3.2 Results on CIFAR-100

Table 2는 다양한 구조를 사용하는 two-network DML cohort에 대한 CIFAR-100의 Top-1 accuracy다. 표에서 다음의 observation들을 확인 가능하다.
- (1) 모든 서로다른 네트워크는 ResNet-32, MobileNet, WRN-28-10중 하나며 그 조합들은 “DML-Independent” 열(column)에서 양수값을 나타내고, 이는 독립적으로 학습했을때에 비해 그만큼의 성능 향상이 있었음을 의미한다.
- (2) 작은 용량을 갖는 ResNet-32나 MobileNet의 경우 DML에서 더 많은 이점 얻을 수 있었다.
- (3) 비록 WRN-28-10이 MobileNet이나 ResNet-32보다 훨씬 큰 모델일지라도 더 작은 peer(MobileNet이나 ResNet32)와 같이 학습했을 때에도 여전히 성능히 향상되는것을 확인 할 수 있다.
- (4) WRN-28-10과 같이 큰 네트워크 cohort를 학습시키는것은 단독 학습시키는것에 비해서 여전히 이점이 존재한다.
- 따라서 model distillation과 같은 기존의 방법과 반대로 큰 pre-trained teacher가 성능향상에 필수요소가 아니게 되며, 다수의 큰 네트워크들도 제안하는 distillation-like 과정을 통하여 성능이 향상된다.

3.3 Results on Market-1501

Person re-identification task로 자세한 내용은 논문에서 확인..

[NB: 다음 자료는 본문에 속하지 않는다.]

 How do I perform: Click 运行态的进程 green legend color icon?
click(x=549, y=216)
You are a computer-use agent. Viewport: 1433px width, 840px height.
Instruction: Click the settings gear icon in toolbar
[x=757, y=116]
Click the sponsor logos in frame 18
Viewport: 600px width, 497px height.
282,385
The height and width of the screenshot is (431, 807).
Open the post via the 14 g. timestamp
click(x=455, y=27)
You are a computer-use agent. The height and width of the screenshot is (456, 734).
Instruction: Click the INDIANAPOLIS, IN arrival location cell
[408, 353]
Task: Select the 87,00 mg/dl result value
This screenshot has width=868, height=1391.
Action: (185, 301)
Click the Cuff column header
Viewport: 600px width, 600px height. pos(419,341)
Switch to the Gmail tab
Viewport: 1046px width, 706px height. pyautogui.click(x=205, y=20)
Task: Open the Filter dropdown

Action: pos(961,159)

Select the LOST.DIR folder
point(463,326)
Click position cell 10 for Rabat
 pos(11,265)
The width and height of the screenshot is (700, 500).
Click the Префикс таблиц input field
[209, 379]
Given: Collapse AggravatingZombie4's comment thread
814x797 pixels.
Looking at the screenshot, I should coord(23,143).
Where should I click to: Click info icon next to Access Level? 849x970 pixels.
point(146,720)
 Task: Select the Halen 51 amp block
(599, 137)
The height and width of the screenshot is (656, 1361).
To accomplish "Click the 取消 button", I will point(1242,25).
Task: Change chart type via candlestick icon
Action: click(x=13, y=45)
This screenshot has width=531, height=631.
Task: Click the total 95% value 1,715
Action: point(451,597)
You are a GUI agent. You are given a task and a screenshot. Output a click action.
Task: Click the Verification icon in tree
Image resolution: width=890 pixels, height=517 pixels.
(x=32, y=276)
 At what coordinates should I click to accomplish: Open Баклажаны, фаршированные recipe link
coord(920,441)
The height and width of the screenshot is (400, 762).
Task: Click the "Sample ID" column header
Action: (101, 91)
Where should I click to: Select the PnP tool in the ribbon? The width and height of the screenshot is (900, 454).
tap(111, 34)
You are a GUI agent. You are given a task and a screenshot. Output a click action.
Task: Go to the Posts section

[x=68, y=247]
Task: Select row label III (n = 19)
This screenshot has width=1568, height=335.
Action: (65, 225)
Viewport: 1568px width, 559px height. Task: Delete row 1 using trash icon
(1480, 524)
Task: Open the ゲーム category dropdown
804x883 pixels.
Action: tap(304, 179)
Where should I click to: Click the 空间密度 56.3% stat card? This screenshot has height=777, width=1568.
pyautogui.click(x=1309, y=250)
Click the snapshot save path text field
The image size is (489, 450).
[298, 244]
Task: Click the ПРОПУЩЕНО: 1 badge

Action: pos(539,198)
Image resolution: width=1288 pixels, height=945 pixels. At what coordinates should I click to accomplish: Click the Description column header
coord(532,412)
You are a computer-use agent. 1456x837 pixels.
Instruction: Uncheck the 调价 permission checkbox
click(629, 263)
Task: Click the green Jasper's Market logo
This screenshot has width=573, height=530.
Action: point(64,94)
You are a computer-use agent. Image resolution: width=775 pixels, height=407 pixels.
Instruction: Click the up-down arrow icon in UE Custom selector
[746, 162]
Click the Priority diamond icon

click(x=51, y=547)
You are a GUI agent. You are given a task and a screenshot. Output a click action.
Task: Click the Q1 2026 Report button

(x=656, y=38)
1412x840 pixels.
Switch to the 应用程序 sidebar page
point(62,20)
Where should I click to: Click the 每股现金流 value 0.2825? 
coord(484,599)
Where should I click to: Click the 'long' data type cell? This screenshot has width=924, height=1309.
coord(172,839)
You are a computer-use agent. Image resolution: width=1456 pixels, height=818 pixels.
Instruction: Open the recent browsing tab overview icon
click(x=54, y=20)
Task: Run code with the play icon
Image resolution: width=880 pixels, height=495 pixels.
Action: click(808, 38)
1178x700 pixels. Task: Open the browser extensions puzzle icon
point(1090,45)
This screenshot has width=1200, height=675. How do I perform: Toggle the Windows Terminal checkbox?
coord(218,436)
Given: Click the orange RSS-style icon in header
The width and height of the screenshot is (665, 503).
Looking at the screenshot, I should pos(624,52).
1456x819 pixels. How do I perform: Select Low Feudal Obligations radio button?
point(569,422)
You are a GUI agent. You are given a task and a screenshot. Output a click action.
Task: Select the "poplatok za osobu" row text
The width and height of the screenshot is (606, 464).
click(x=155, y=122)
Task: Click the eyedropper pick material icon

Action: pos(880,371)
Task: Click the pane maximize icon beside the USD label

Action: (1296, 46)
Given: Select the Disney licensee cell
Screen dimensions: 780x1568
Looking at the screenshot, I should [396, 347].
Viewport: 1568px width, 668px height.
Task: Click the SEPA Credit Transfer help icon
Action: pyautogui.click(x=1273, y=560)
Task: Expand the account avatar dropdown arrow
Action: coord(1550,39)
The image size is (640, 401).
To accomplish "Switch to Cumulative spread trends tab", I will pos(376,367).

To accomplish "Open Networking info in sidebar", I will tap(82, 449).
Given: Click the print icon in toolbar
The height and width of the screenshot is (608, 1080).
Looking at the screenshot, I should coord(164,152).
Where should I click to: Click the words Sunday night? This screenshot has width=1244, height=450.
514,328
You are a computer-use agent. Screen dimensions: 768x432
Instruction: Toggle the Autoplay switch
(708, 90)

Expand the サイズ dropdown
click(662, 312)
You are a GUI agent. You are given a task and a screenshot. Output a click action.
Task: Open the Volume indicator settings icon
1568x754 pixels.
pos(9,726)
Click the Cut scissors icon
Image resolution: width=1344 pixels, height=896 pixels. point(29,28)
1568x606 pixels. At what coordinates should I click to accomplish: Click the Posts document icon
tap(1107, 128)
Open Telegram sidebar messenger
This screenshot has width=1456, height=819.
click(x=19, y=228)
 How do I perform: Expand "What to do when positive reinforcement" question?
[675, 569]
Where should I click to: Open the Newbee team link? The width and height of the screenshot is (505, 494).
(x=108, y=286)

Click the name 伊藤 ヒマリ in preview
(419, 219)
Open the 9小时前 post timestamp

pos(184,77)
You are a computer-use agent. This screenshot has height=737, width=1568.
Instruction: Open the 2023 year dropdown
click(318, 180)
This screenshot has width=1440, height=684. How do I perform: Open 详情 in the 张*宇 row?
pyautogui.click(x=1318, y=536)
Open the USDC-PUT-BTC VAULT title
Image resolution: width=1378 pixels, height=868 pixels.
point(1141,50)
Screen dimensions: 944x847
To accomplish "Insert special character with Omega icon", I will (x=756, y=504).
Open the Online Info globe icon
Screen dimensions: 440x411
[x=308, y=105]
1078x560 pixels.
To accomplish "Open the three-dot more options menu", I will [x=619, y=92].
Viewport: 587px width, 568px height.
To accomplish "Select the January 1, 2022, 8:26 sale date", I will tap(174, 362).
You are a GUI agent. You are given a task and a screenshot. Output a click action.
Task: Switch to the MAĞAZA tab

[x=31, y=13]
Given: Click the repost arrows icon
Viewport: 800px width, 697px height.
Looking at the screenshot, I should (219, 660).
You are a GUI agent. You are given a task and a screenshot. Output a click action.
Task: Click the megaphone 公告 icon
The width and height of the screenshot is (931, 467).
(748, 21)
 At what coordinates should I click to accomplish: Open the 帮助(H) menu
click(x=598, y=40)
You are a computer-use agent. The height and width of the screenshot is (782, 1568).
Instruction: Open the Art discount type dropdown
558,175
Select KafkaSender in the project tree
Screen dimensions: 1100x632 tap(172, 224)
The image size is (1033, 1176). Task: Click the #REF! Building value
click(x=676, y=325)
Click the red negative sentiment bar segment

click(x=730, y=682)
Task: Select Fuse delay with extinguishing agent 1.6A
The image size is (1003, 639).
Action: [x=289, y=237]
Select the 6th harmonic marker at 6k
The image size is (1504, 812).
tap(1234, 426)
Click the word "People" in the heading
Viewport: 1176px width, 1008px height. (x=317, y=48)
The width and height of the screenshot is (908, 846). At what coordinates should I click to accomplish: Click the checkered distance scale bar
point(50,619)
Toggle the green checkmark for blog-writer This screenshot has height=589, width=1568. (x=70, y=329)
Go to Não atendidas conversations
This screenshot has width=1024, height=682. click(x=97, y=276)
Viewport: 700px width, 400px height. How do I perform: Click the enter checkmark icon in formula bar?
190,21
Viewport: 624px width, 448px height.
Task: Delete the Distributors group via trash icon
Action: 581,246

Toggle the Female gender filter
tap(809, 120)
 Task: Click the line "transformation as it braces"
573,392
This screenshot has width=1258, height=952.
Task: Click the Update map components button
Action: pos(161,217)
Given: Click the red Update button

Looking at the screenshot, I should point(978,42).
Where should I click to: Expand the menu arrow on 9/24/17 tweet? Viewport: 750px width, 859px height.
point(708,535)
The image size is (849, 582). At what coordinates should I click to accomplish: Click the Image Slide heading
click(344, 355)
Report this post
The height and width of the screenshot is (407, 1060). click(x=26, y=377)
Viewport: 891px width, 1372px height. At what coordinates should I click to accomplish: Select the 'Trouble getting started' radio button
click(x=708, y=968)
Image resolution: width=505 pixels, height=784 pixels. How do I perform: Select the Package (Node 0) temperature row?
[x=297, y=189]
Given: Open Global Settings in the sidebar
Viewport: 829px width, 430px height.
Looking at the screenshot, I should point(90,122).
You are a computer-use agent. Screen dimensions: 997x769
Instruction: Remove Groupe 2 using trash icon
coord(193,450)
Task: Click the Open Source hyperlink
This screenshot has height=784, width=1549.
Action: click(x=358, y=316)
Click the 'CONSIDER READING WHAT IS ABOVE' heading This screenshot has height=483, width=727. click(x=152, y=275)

3.4 Comparison with Distillation

논문의 방법은 model distillation과 관련이 있기때문에 [7]과 같은 Distillation 방법과의 성능비교를 했다. Table 4는 student net(Net2)에 fixed posterior target을 제공하는 pre-trained teacher net(Net1)으로 구성된 model distillation과 DML 방식과 결과를 비교했다. 기대했던대로 성능 좋은 pre-trained teacher로부터 온 일반적인 distillation 방식은 student net이 단독학습하는것에 비해 더 나은 성능을 보여줬다(Table 4에서 1 distills 2 와 Net2 Independent의 비교). 하지만 실험결과를 보면 pre-trained teacher net이 필요가 없음을 알 수 있다. 표에서 확인 가능하듯이 “1 distills 2”와 “DML Net 2”의 결과를 비교해보면 두 네트워크를 DML 방식을 사용하여 학습시킨것이 distillation 방식에 비해 성능향상이 더 뚜렷했다. 이는 mutual learning 과정에서 teacher 역할을 하는 네트워크가 pre-trained되지 않은 student와의 상호작용을 통해 서로 학습함으로써 pre-trained 네트워크를 사용하는 방식에 비해 더 나은 결과를 보여준다는것을 의미한다. Finally, we note that on Market1501 training two compact MobileNets together provides a similar boost over independent learning compared to mutual learning with InceptionV1 and MobileNet: Peer teaching of small networks can be highly effective. In contrast, using the same network as teacher in model distillation actually makes the student worse than independent learning (the last row 1 distills 2 (45.16) vs. Net 2 Independent (46.07)).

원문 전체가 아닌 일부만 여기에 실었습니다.